The Security Engineer will be part of a team who’s role is to assure enterprise security architecture with a focus on the review and authorship of Architecture Decision Records (ADRs) and Security Architecture Review Board (SARB) submissions. The role blends deep technical acumen with emerging expertise in Generative AI (GenAI) and agentic systems, ensuring secure design, governance, and responsible adoption of intelligent automation within the enterprise.
Key Responsibilities
Review & Advisory
- Lead security reviews of solution and domain architectures, ADRs, and AI-enabled platforms.

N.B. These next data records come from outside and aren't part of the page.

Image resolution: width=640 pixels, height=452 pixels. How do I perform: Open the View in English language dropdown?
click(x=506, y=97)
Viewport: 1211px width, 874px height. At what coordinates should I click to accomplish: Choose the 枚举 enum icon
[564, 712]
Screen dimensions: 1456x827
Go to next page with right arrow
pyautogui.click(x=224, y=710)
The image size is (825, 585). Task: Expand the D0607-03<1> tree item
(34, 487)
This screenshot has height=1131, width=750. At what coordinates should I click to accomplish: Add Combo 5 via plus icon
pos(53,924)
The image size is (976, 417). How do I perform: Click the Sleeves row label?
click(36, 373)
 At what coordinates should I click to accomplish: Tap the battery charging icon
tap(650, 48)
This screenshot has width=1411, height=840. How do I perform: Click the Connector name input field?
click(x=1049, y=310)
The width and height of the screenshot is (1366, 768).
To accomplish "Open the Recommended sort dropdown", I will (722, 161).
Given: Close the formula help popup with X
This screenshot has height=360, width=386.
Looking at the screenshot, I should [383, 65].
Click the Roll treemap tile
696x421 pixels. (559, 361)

- Assess GenAI and agentic solution designs for model security, data protection, prompt integrity, provenance, and safe orchestration of agents.
- Evaluate proposals for alignment with enterprise standards, regulatory expectations, and risk tolerance.
- Produce actionable review comments with traceable recommendations, covering both traditional and AI-driven architectures.
Authoring & Governance
- Author and maintain ADRs, patterns, and reference architectures—including those covering GenAI system integration, LLM usage, and multi-agent frameworks.
- Ensure architectural documentation expresses the problem space, options, controls, and trade-offs clearly and defensibly.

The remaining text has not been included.